[Saved entries]
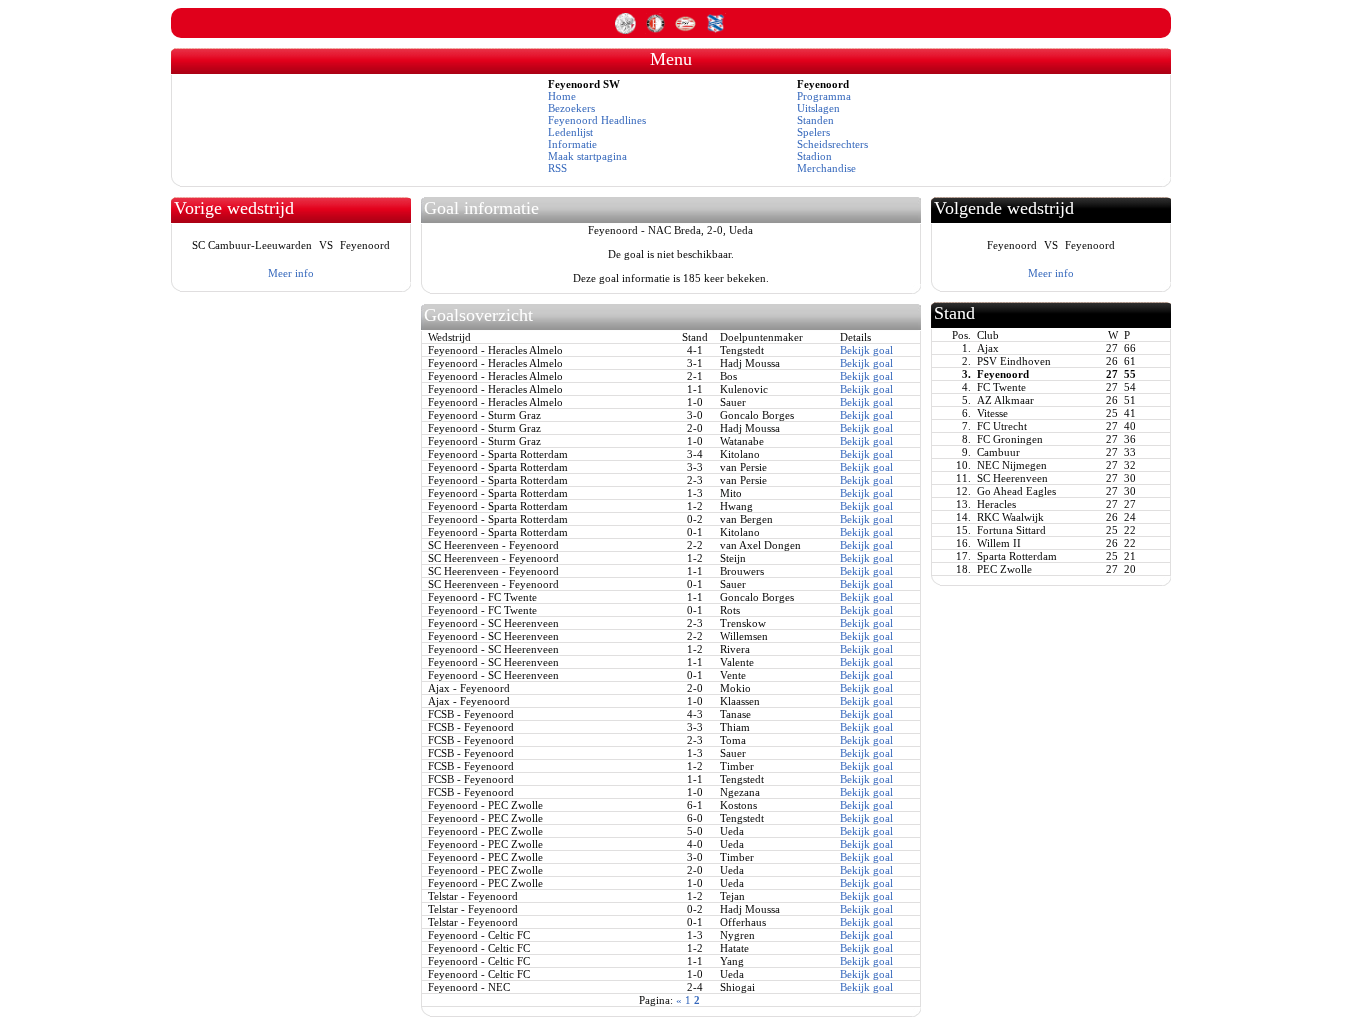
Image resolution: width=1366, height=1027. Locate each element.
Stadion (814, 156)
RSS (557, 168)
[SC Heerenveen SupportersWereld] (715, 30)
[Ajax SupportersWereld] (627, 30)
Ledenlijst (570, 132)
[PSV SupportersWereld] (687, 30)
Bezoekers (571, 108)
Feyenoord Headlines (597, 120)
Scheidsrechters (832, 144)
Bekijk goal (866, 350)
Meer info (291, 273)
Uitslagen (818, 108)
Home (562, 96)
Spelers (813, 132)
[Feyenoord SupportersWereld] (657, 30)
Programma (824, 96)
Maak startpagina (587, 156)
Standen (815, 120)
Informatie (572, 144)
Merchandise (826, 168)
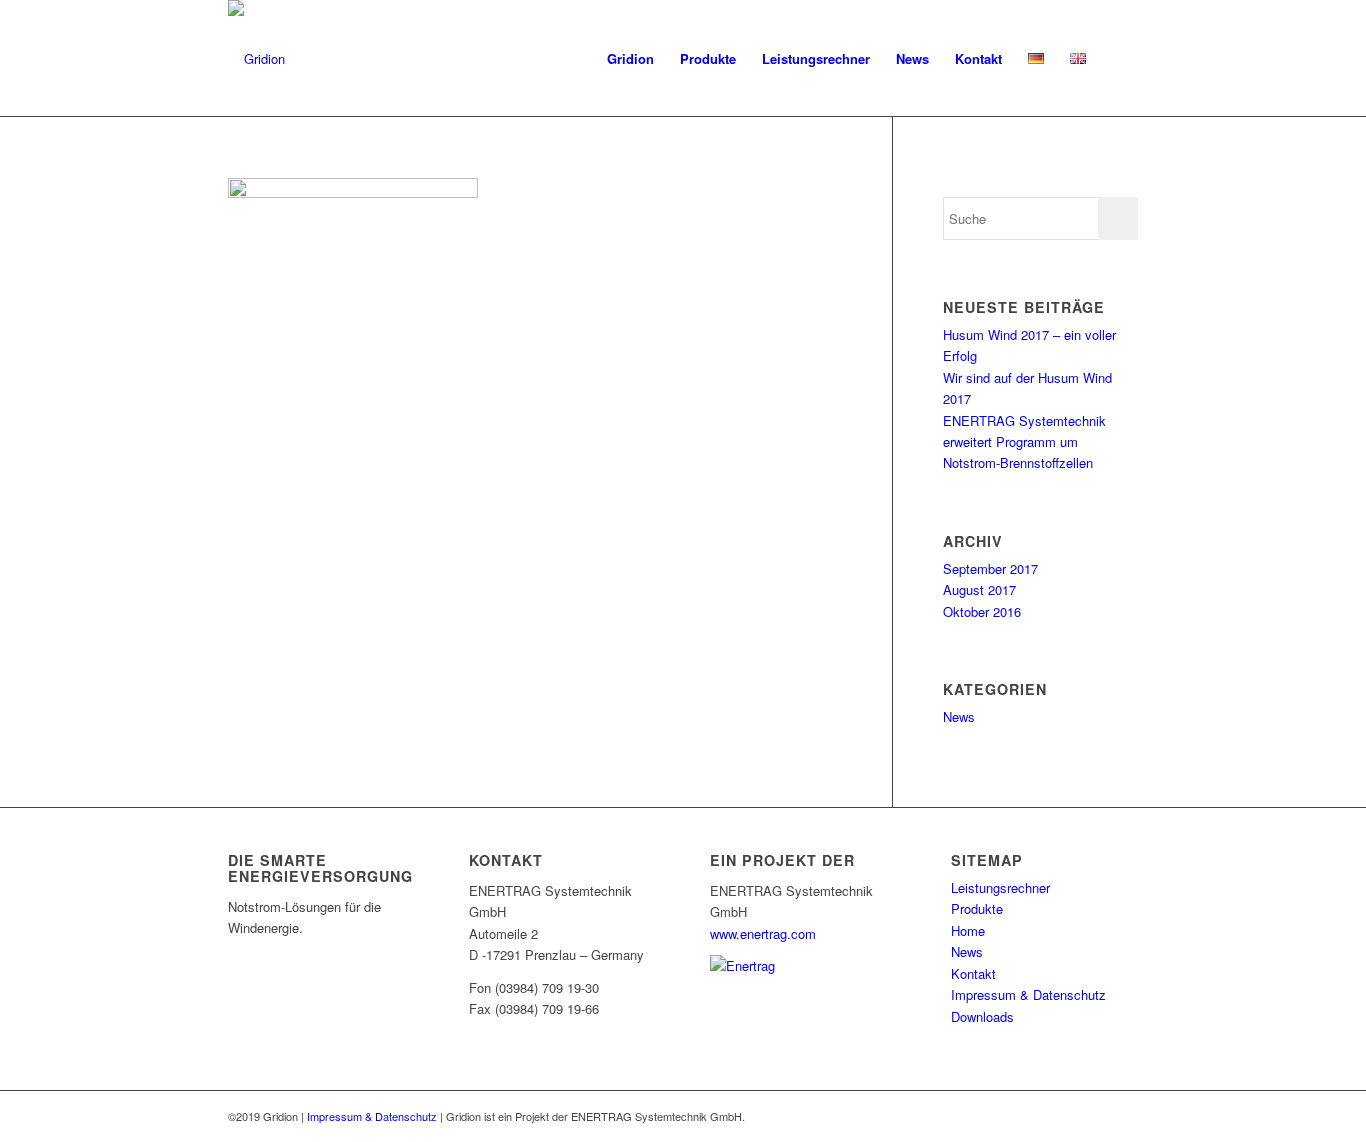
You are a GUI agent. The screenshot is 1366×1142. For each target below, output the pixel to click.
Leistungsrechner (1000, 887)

### Task details
Please output the entries above exactly, leaving out every picture.

### Solution to the problem
Image resolution: width=1366, height=1027. Locate each element.
Stadion (814, 156)
RSS (557, 168)
[SC Heerenveen SupportersWereld] (715, 30)
[Ajax SupportersWereld] (627, 30)
Ledenlijst (570, 132)
[PSV SupportersWereld] (687, 30)
Bezoekers (571, 108)
Feyenoord Headlines (597, 120)
Scheidsrechters (832, 144)
Bekijk goal (866, 350)
Meer info (291, 273)
Uitslagen (818, 108)
Home (562, 96)
Spelers (813, 132)
[Feyenoord SupportersWereld] (657, 30)
Programma (824, 96)
Maak startpagina (587, 156)
Standen (815, 120)
Informatie (572, 144)
Merchandise (826, 168)
You are a GUI agent. The screenshot is 1366×1142. For each target below, output the pixel to click.
Leistungsrechner (1000, 887)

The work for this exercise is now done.